- SOURCE DOCUMENT -
----------------

Somber music made its way through Muller Chapel on Dec. 7 as Steven Rorick’s loved ones and his Ithaca College family lit candles and celebrated his life.
Rorick died the morning of Dec. 3. He was a member of the college community for over 30 years. He started as one of the college’s Challenge Industries – a nonprofit that helps people with employment barriers enter the workforce – employees and then transitioned to Terraces Dining Services.
Approximately 30 people joined the vigil in person and more attended virtually through Zoom. Numerous stories were shared describing Rorick’s infectious joy that made all that crossed his path reflect his smile. Many of his coworkers, including Scott McWilliams, director of Dining Services Administrative, shared words in memory of Rorick.
“He was just a fantastic guy and he made everybody smile,” McWilliams said. “He made me smile and feel grounded every day. [He is] deeply missed.”

----------------

- RAW DATA -
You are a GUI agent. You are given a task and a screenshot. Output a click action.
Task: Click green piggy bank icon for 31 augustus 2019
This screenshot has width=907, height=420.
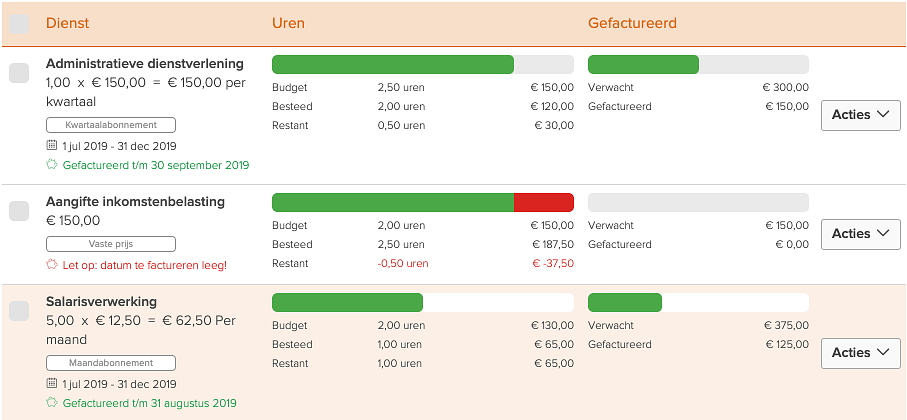(x=52, y=403)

----------------

- TASK 1 -
Sum up the article on Steven Rorick's vigil in two sentences.
- TASK 2 -
In the article on Steven Rorick's vigil, swap "nonprofit" for "charity" and give the passage again, beginning at the words "Rorick died the" and stopping after "Terraces Dining Services.".
- TASK 3 -
Extend the article on Steven Rorick's vigil past its last sentence.

- ANSWER 1 -
Steven Rorick, who died on Dec. 3 after more than 30 years in the Ithaca College community, first through Challenge Industries and then at Terraces Dining Services, was remembered at a candlelit vigil in Muller Chapel on Dec. 7. About 30 people attended in person and more joined through Zoom to share stories of his infectious joy, and coworkers such as Scott McWilliams said he made everybody smile.

- ANSWER 2 -
Rorick died the morning of Dec. 3. He was a member of the college community for over 30 years. He started as one of the college’s Challenge Industries – a charity that helps people with employment barriers enter the workforce – employees and then transitioned to Terraces Dining Services.

- ANSWER 3 -
After some shared their fond memories of Rorick, several people walked down to the altar which held pictures of Rorick and candles. Many of the candles were lit by Rorick’s friends and family in honor of his life. A poem was also shared by Lauren Goldberg, Interim Director of Religious and Spiritual Life and executive director of Muller Chapel.
Terry Rorick, Steven Rorick’s older sister, joined the campus community in the chapel as well.
“Wow, he was quite a guy,” Rorick said. “He didn’t meet anybody that wasn’t his friend. Once he met you, you were his friend for life.”
Interim President La Jerne Cornish expressed her deep sadness at Rorick’s passing. She said the community was hurting between the recent loss of Rorick as well as the loss of another college employee, Stephen Karl, mental health counselor for the Center for Counseling and Psychiatric Services.
“Stevie was a part of this community for more than 30 years,” Cornish said. “He was here longer than many of us … At the end of the day, I always said hello and he always smiled and said hello back, and so we will miss him. As I said earlier, may his memory always be a blessing.”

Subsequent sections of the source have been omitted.